Rating: 1.2 on 6 reviews (Rate this item) (V)
Labels:

Submitted by Kraven <heckler420.at.gmail.com> (View user info) at 2005-02-14 15:48:21 EST


I've been with uber for a few months now, i think started reading here about 3 months ago. I've read alot of interesting things, and have been inspired to do much more interesting things as well. I was reading an article about valentines day, surprised? No, thats because every one of you is writing about this fucking "holiday." I read this post http://www.ubersite.com/m/59570, and in it he talks about how hes not getting shit for his girlfriend.

I although have come up with a different idea for combating this holiday.

Ok guys, this is where i need your help. I was thinking that if maybe we LET our women, well i dont have one but you guys might, have this day maybe we can have one of our own. Im almost willing to bet the seven dollars and fifty five cents in my pocket that a woman invinted this oh so special day. Well its our turn.
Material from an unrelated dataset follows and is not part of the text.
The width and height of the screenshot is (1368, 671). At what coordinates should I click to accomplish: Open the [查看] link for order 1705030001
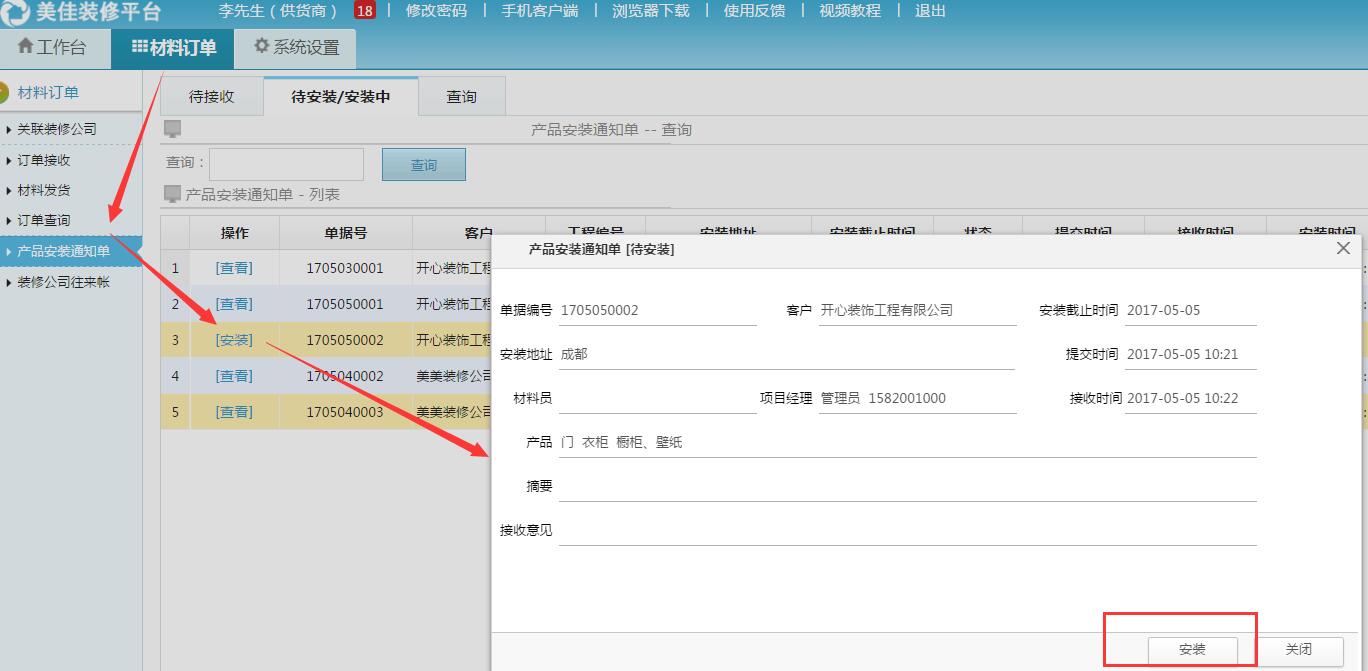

Instead of the one day a year where the guy has to fucking surprise his woman with something sweet and oh so charming in order for her not to break up with you. Thats about all there is to it. If you dont buy something for her or sweep her off her feet today, look forward to a summer alone. Can you imagine that horror, no girl to hold you back at the bars, or from keeping you from going on weekend trips with your friends, just to get shit faced at the Queens of the stone age concert or from keeping you from rolling around in mud with half-naked girls at mud-stock. Sounds horrifying huh.

Well here goes. I propose, bitches, and you listen good. Why dont you show us some fucking special attention. You think every weekend when we take you out to the movies or something and buy you dinner, that we just felt like spending that 50$ on your ass and being weedless for the rest of the week. Fuck no, we want our god damn weed. You actually think our tight-asses want to openly spew money like we've been pulling it out our ass for years? Fuck no, we got better shit to spend our money on, but we do it anyway. Why? Because we love you. Ok, there we said it.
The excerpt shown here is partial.